The Hub aims to create a space for stimulating free fabulations and developing incidental observations as an academic method. This methodical framework is, simultaneously, concrete and inconsequential, delineated and unrestrained, ambitious and patient. We explore speculation, intuition, serendipity and creative engagements as a fundamental element of epistemic processes, granting ourselves a licence to ponder the possible rather than the probable. Speculation, hence, is conducted on a very basic level: in and through matter, in the simple, by pausing, dwelling, stepping back, wondering and fabulating upon the minimal and seemingly insignificant. The aim is not for speculation to lead to comprehensive or exhaustive explanations, but rather to allow loose ends to remain loose, and thinking to remain free.
The proposition upon which the Hub rests is that speculative fabulations upon incidental observations are particularly beneficiary for stimulating the immersion into things and opening up multifarious ways of encountering our surroundings. Is it possible to think differently, if we do not – occasionally at least – fabulate and speculate, and do so freely? Are we capable of making anything but already anticipated observations if we do not, from time to time, bump into unforeseen things and get distracted by them? Following this ethos, The Hub explores what might be gained by being let astray, by getting lost, or by getting stuck with things that we do not fully understand. Accordingly, as a blue skies research hub, The Hub endorses ‘slow science’, and seeks to have faith in initiatives that seem to go nowhere in particular. We embark on a journey down a path with no known destination, where we do not know in advance what knowledge our initiatives will produce, and without anticipating a clear analytical point.
The origins of The Hub
The Hub was initiated in the Spring of 2019 by Tim Flohr Sørensen. He invited archaeologists, anthropologists and artists to join the hub as a forum for exploring aspects of academic life that are rarely welcomed in more conventional ‘projects’ with a pre-defined purpose, method and anticipated result. The invited individuals have all worked with the speculative fabulations and incidental observations previously. Currently, The Hub consists of ten participants, based in five countries.
The Hub for Speculative Fabulations upon Incidental Observations takes its name from a rejection letter received by Tim Flohr Sørensen in 2005. Between 2003 and 2006, he received nine rejections on applications for funding for a PhD project. In one of the rejection letters, the assessment committee stated that the proposed project “seemed merely to lead to speculative fabulations upon incidental observations”. Apparently, the assessment committee did not consider this a positive feature.
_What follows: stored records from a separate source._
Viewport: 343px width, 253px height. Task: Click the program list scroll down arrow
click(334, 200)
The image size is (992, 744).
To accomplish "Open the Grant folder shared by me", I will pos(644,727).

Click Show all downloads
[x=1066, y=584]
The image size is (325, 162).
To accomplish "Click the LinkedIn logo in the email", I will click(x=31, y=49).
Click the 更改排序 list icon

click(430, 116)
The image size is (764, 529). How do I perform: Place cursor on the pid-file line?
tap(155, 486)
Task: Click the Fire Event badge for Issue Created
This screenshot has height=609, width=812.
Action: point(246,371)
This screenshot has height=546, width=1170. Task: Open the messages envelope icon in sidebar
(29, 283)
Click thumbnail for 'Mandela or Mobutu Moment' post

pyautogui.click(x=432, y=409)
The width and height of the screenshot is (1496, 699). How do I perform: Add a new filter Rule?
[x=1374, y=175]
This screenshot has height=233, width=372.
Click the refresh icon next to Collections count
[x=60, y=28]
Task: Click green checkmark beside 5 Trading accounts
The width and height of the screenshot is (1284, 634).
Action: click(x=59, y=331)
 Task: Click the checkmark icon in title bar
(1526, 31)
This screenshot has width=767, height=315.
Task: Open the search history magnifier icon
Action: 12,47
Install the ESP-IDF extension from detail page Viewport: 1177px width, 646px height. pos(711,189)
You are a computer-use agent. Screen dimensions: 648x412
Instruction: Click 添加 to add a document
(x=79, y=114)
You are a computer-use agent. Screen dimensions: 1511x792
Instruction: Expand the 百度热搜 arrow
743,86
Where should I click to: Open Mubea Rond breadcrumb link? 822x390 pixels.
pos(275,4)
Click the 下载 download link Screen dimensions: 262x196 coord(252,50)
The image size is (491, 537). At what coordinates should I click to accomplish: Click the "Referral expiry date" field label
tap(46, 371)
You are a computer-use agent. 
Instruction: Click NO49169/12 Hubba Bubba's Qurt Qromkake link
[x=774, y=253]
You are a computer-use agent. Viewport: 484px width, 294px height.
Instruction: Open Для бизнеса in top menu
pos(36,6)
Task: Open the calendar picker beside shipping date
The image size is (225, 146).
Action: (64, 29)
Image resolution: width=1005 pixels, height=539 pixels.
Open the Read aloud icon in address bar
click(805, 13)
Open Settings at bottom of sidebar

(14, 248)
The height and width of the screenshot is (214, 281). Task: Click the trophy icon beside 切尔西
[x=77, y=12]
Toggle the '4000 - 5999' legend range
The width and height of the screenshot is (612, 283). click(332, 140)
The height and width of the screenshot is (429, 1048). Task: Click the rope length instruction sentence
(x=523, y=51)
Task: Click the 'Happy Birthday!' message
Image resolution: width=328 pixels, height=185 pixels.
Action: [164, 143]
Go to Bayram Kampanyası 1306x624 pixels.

Hence, the phrase “speculative fabulations” does not directly refer to Donna Haraway’s homonymous term, yet The Hub does indeed take much of its inspiration from her development of speculative fabulations.
The interest in formalising speculative fabulations upon incidental observations was further strengthened in 2017, when Anna S. Beck and Tim Flohr Sørensen received a peer review of a manuscript for a photo essay. The topic of the photo essay was a discontinued and largely decayed glassworks, subject to vandalism, dissolution and other forms of disturbance. A peer reviewer commented that s/he believed the photo essay represented “an exaggerated effort to extract profound philosophical observations from prosaic junked things”. In this perspective, there is not much hope that ordinary, broken everyday objects can lead to insight or new knowledge. This assumption seems to have rather devastating consequences for archaeology as an academic discipline. However, the critique reinforced a stubborn desire to maintain a focus on the prosaic and the profane – an urge for the archaeological to endure.